EXERCISE INSTRUCTIONS
Revise the lines below so that "GUI agent" becomes "screen assistant" wherever it occurs, with everything else left unchanged.

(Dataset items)
·····
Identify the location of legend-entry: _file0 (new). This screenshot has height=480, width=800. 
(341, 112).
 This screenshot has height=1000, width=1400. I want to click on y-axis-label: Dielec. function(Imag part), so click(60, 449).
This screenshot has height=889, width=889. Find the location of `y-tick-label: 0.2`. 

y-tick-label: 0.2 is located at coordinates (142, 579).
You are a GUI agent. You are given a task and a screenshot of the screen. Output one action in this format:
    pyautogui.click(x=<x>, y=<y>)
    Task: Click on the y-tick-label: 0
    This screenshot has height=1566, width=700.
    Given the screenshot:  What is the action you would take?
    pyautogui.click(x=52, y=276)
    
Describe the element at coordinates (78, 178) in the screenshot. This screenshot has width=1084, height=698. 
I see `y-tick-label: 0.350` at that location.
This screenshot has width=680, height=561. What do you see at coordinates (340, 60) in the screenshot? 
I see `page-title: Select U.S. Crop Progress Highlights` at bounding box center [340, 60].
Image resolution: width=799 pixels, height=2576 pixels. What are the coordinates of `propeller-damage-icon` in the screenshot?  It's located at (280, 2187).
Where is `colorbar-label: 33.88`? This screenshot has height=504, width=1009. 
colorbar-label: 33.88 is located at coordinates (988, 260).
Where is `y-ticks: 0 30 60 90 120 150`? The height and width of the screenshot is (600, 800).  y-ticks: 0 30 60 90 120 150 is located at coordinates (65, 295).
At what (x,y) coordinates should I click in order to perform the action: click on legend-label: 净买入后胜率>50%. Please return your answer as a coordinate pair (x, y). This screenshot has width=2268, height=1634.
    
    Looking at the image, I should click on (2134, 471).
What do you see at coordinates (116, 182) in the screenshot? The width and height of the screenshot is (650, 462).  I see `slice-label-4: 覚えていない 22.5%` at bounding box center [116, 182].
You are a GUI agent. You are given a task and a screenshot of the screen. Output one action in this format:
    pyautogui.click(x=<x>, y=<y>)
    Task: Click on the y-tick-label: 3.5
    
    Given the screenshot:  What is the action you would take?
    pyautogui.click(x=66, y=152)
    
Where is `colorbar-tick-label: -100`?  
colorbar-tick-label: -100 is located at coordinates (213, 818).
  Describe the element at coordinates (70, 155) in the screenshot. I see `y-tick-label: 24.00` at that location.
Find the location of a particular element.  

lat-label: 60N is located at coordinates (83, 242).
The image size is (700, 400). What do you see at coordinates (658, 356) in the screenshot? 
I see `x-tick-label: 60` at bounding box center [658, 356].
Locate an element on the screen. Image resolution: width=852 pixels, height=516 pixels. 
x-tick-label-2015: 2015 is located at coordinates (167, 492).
·····
THE ANSWER
Identify the location of legend-entry: _file0 (new). This screenshot has height=480, width=800. 
(341, 112).
 This screenshot has height=1000, width=1400. I want to click on y-axis-label: Dielec. function(Imag part), so click(60, 449).
This screenshot has height=889, width=889. Find the location of `y-tick-label: 0.2`. 

y-tick-label: 0.2 is located at coordinates (142, 579).
You are a screen assistant. You are given a task and a screenshot of the screen. Output one action in this format:
    pyautogui.click(x=<x>, y=<y>)
    Task: Click on the y-tick-label: 0
    This screenshot has height=1566, width=700.
    Given the screenshot:  What is the action you would take?
    pyautogui.click(x=52, y=276)
    
Describe the element at coordinates (78, 178) in the screenshot. This screenshot has width=1084, height=698. 
I see `y-tick-label: 0.350` at that location.
This screenshot has width=680, height=561. What do you see at coordinates (340, 60) in the screenshot? 
I see `page-title: Select U.S. Crop Progress Highlights` at bounding box center [340, 60].
Image resolution: width=799 pixels, height=2576 pixels. What are the coordinates of `propeller-damage-icon` in the screenshot?  It's located at (280, 2187).
Where is `colorbar-label: 33.88`? This screenshot has height=504, width=1009. 
colorbar-label: 33.88 is located at coordinates (988, 260).
Where is `y-ticks: 0 30 60 90 120 150`? The height and width of the screenshot is (600, 800).  y-ticks: 0 30 60 90 120 150 is located at coordinates (65, 295).
At what (x,y) coordinates should I click in order to perform the action: click on legend-label: 净买入后胜率>50%. Please return your answer as a coordinate pair (x, y). This screenshot has width=2268, height=1634.
    
    Looking at the image, I should click on (2134, 471).
What do you see at coordinates (116, 182) in the screenshot? The width and height of the screenshot is (650, 462).  I see `slice-label-4: 覚えていない 22.5%` at bounding box center [116, 182].
You are a screen assistant. You are given a task and a screenshot of the screen. Output one action in this format:
    pyautogui.click(x=<x>, y=<y>)
    Task: Click on the y-tick-label: 3.5
    
    Given the screenshot:  What is the action you would take?
    pyautogui.click(x=66, y=152)
    
Where is `colorbar-tick-label: -100`?  
colorbar-tick-label: -100 is located at coordinates (213, 818).
  Describe the element at coordinates (70, 155) in the screenshot. I see `y-tick-label: 24.00` at that location.
Find the location of a particular element.  

lat-label: 60N is located at coordinates (83, 242).
The image size is (700, 400). What do you see at coordinates (658, 356) in the screenshot? 
I see `x-tick-label: 60` at bounding box center [658, 356].
Locate an element on the screen. Image resolution: width=852 pixels, height=516 pixels. 
x-tick-label-2015: 2015 is located at coordinates (167, 492).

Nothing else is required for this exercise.